In 1936, Public Works of Art Project artist Victor Arnautoff painted a mural made up of 13 panels known as the “Life of Washington.” Two of the paintings depict George Washington’s involvement in slavery and the killing of Native Americans.
One of the paintings, known as “Mount Vernon,” portrays the enslavement of African-Americans forced into physical labor and depicts George Washington as a slave owner.
Another painting named “Westward Vision” shows George Washington holding a map and pointing in a direction to invade Native American land. The painting includes a dead body of an indigenous man and a broken tree limb that symbolizes broken treaties between settlers and Native Americans.
Arnautoff’s goal was to create murals that interpret “humanist themes” by presenting art that relates to issues of power and class.
Some local artists advocated relocating the murals because students should not be forced to look at upsetting images while attending school.
“[The mural] should be in a museum or a history book. Not on a wall of a high school where they are trying to figure out who they want to become and [how to] get inspired every day,” Bay Area artist Nick Wummel said.
He said school is meant to be a safe space where students can develop their minds instead of being hindered by the past.
“[The point of school] is to spark kids imaginations, their creativity and their drive, yet [they] are showing them a picture of slaves—African and Native Americans who were wiped out,” Wummel said. “It doesn’t belong in a high school. There [are] a thousand different things that could have been conceptualized into an appealing mural.”
San Francisco Unified School District composed a “Reflection and Action Working Group” in 2018, consisting of students, school district representatives, local Native Americans, artists and historians, in an effort to determine the future of the murals, according to the SFUSD spokesperson Laura Dudnick.
Dudnick said SFUSD held four public meetings between December 2018 and February where the group evaluated the paintings and considered future alternatives.
The meetings concluded that a vast number of people were not in favor of keeping a mural that resembles a harsh history and voted against it.
“At [the meeting’s] conclusion, the group voted and the majority recommended that the “Life of Washington” mural be archived and removed because the mural does not represent SFUSD values,” Dudnick said.
She added that the main reason some argued to keep the mural is centered around maintaining the “legacy of the artist.”
Arnautoff was a left-wing artist who painted murals to provoke thought and to challenge the naked eye.

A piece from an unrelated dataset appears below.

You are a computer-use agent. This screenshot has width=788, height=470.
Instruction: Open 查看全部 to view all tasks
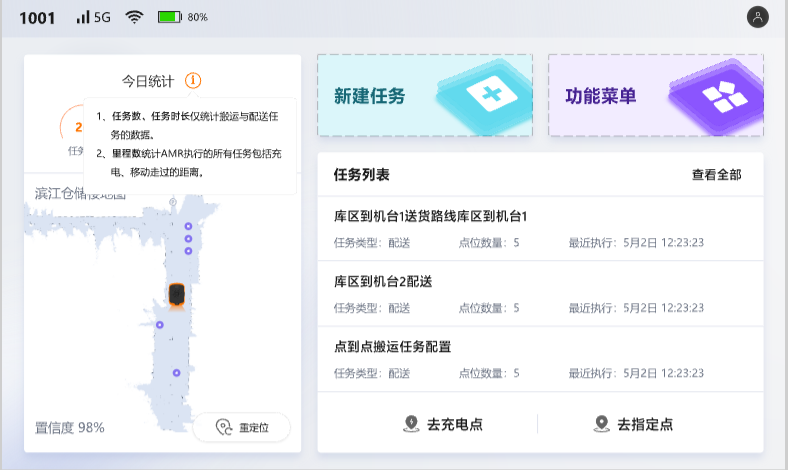716,175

He used his art as a platform to promote unpopular themes and as a way for others to connect with the harsh, deep-rooted history on which America was founded.
In 1933, the New Deal provided federal funds for public art. PWAP allocated Arnautoff and 24 other artists to create a mural on Coit Tower that represented the city during its economic crisis. He is also known for painting a large mural at the Protestant Chapel that depicts the catastrophic activities that occured where the Army and the Civilian Conservation Corps were stationed.
Some students from George Washington High School disagreed with the calls to remove the mural and said it is an uncensored representation of history.
“It’s not really racist,” 17-year-old Amvinder Chauhan said. “It’s showing the actual history of George Washington when he first came here and colonized America—the Native Americans were getting killed so that we had more lands and he did have slaves on his farm.”
Fellow student Pavel Preyomyshev, 16, said the controversy is linked to the naive mythology of who Washington was when the mural was painted.
“One of the main reasons why it is controversial is because back in the [1930s] when it was painted, George Washington was the saint of the people,” he said. “I’ve talked to a bunch of students here and I honestly think that they agree it is the true depiction of history and that we all have to know who George Washington really was.”